◆ **Exercise requirements**
For this exercise, restate the data below with no change at all.

Data excerpts:
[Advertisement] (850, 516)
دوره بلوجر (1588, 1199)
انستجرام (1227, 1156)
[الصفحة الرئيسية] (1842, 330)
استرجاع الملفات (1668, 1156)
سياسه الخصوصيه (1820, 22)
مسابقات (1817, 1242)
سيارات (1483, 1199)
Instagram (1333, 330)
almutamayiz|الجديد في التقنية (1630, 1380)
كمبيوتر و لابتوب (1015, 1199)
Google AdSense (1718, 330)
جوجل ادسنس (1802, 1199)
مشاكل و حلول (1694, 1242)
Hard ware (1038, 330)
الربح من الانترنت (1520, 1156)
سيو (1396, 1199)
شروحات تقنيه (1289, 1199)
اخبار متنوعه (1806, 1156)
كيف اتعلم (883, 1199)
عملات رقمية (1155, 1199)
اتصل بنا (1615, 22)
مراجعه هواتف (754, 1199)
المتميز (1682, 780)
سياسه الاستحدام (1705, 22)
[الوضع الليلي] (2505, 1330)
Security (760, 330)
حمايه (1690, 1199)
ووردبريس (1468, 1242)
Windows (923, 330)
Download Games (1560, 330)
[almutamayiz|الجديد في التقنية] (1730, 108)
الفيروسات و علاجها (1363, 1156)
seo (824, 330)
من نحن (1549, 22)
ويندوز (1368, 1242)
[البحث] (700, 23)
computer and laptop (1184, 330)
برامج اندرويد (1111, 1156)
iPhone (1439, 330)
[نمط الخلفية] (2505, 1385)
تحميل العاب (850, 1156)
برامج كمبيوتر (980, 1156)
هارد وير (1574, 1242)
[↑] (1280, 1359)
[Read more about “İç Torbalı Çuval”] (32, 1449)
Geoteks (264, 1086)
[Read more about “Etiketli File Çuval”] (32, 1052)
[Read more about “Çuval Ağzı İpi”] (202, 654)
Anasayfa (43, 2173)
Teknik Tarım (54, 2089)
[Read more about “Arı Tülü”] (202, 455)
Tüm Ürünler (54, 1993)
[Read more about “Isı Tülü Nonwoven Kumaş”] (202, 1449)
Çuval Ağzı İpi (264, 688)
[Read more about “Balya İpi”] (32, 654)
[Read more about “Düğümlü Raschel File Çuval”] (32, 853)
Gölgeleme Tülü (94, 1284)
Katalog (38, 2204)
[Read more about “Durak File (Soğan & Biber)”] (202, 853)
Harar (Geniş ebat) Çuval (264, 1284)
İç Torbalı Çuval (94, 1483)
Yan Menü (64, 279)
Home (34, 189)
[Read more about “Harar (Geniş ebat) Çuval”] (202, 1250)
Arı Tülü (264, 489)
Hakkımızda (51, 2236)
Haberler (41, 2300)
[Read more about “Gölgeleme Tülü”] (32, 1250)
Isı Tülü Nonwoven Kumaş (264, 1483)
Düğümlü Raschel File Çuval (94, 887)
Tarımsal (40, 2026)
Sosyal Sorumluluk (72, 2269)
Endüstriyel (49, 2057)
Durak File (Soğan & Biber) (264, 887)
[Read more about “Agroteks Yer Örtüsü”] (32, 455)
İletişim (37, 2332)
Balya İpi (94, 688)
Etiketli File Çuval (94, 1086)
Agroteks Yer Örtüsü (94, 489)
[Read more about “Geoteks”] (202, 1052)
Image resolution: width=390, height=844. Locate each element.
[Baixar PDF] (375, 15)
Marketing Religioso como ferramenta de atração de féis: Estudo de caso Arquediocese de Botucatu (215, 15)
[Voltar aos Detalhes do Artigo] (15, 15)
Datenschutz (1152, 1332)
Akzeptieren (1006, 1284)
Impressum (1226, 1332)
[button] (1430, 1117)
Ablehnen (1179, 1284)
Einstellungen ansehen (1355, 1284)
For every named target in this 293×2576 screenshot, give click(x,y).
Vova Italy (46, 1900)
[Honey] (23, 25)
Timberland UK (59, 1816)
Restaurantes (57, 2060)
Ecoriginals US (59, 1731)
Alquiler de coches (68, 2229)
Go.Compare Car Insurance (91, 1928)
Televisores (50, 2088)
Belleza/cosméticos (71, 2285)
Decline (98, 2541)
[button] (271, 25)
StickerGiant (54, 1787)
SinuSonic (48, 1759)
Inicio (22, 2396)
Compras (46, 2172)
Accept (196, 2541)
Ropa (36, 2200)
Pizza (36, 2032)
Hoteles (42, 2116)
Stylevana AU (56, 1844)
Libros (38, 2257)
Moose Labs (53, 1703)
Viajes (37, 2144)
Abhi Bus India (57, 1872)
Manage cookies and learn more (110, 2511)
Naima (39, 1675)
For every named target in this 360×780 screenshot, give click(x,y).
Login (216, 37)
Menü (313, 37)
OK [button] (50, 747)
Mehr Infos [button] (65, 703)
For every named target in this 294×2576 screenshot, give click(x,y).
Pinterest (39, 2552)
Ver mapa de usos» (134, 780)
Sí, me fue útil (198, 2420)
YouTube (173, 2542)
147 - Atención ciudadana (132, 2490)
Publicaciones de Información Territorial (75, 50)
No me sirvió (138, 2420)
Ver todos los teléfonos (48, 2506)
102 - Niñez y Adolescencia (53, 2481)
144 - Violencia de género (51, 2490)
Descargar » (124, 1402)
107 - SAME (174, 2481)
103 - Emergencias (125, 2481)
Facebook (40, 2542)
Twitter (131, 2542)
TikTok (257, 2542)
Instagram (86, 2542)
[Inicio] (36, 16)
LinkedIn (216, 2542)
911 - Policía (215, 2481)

◆ **Your response**
[Advertisement] (850, 516)
دوره بلوجر (1588, 1199)
انستجرام (1227, 1156)
[الصفحة الرئيسية] (1842, 330)
استرجاع الملفات (1668, 1156)
سياسه الخصوصيه (1820, 22)
مسابقات (1817, 1242)
سيارات (1483, 1199)
Instagram (1333, 330)
almutamayiz|الجديد في التقنية (1630, 1380)
كمبيوتر و لابتوب (1015, 1199)
Google AdSense (1718, 330)
جوجل ادسنس (1802, 1199)
مشاكل و حلول (1694, 1242)
Hard ware (1038, 330)
الربح من الانترنت (1520, 1156)
سيو (1396, 1199)
شروحات تقنيه (1289, 1199)
اخبار متنوعه (1806, 1156)
كيف اتعلم (883, 1199)
عملات رقمية (1155, 1199)
اتصل بنا (1615, 22)
مراجعه هواتف (754, 1199)
المتميز (1682, 780)
سياسه الاستحدام (1705, 22)
[الوضع الليلي] (2505, 1330)
Security (760, 330)
حمايه (1690, 1199)
ووردبريس (1468, 1242)
Windows (923, 330)
Download Games (1560, 330)
[almutamayiz|الجديد في التقنية] (1730, 108)
الفيروسات و علاجها (1363, 1156)
seo (824, 330)
من نحن (1549, 22)
ويندوز (1368, 1242)
[البحث] (700, 23)
computer and laptop (1184, 330)
برامج اندرويد (1111, 1156)
iPhone (1439, 330)
[نمط الخلفية] (2505, 1385)
تحميل العاب (850, 1156)
برامج كمبيوتر (980, 1156)
هارد وير (1574, 1242)
[↑] (1280, 1359)
[Read more about “İç Torbalı Çuval”] (32, 1449)
Geoteks (264, 1086)
[Read more about “Etiketli File Çuval”] (32, 1052)
[Read more about “Çuval Ağzı İpi”] (202, 654)
Anasayfa (43, 2173)
Teknik Tarım (54, 2089)
[Read more about “Arı Tülü”] (202, 455)
Tüm Ürünler (54, 1993)
[Read more about “Isı Tülü Nonwoven Kumaş”] (202, 1449)
Çuval Ağzı İpi (264, 688)
[Read more about “Balya İpi”] (32, 654)
[Read more about “Düğümlü Raschel File Çuval”] (32, 853)
Gölgeleme Tülü (94, 1284)
Katalog (38, 2204)
[Read more about “Durak File (Soğan & Biber)”] (202, 853)
Harar (Geniş ebat) Çuval (264, 1284)
İç Torbalı Çuval (94, 1483)
Yan Menü (64, 279)
Home (34, 189)
[Read more about “Harar (Geniş ebat) Çuval”] (202, 1250)
Arı Tülü (264, 489)
Hakkımızda (51, 2236)
Haberler (41, 2300)
[Read more about “Gölgeleme Tülü”] (32, 1250)
Isı Tülü Nonwoven Kumaş (264, 1483)
Düğümlü Raschel File Çuval (94, 887)
Tarımsal (40, 2026)
Sosyal Sorumluluk (72, 2269)
Endüstriyel (49, 2057)
Durak File (Soğan & Biber) (264, 887)
[Read more about “Agroteks Yer Örtüsü”] (32, 455)
İletişim (37, 2332)
Balya İpi (94, 688)
Etiketli File Çuval (94, 1086)
Agroteks Yer Örtüsü (94, 489)
[Read more about “Geoteks”] (202, 1052)
Image resolution: width=390, height=844. Locate each element.
[Baixar PDF] (375, 15)
Marketing Religioso como ferramenta de atração de féis: Estudo de caso Arquediocese de Botucatu (215, 15)
[Voltar aos Detalhes do Artigo] (15, 15)
Datenschutz (1152, 1332)
Akzeptieren (1006, 1284)
Impressum (1226, 1332)
[button] (1430, 1117)
Ablehnen (1179, 1284)
Einstellungen ansehen (1355, 1284)
For every named target in this 293×2576 screenshot, give click(x,y).
Vova Italy (46, 1900)
[Honey] (23, 25)
Timberland UK (59, 1816)
Restaurantes (57, 2060)
Ecoriginals US (59, 1731)
Alquiler de coches (68, 2229)
Go.Compare Car Insurance (91, 1928)
Televisores (50, 2088)
Belleza/cosméticos (71, 2285)
Decline (98, 2541)
[button] (271, 25)
StickerGiant (54, 1787)
SinuSonic (48, 1759)
Inicio (22, 2396)
Compras (46, 2172)
Accept (196, 2541)
Ropa (36, 2200)
Pizza (36, 2032)
Hoteles (42, 2116)
Stylevana AU (56, 1844)
Libros (38, 2257)
Moose Labs (53, 1703)
Viajes (37, 2144)
Abhi Bus India (57, 1872)
Manage cookies and learn more (110, 2511)
Naima (39, 1675)
For every named target in this 360×780 screenshot, give click(x,y).
Login (216, 37)
Menü (313, 37)
OK [button] (50, 747)
Mehr Infos [button] (65, 703)
For every named target in this 294×2576 screenshot, give click(x,y).
Pinterest (39, 2552)
Ver mapa de usos» (134, 780)
Sí, me fue útil (198, 2420)
YouTube (173, 2542)
147 - Atención ciudadana (132, 2490)
Publicaciones de Información Territorial (75, 50)
No me sirvió (138, 2420)
Ver todos los teléfonos (48, 2506)
102 - Niñez y Adolescencia (53, 2481)
144 - Violencia de género (51, 2490)
Descargar » (124, 1402)
107 - SAME (174, 2481)
103 - Emergencias (125, 2481)
Facebook (40, 2542)
Twitter (131, 2542)
TikTok (257, 2542)
Instagram (86, 2542)
[Inicio] (36, 16)
LinkedIn (216, 2542)
911 - Policía (215, 2481)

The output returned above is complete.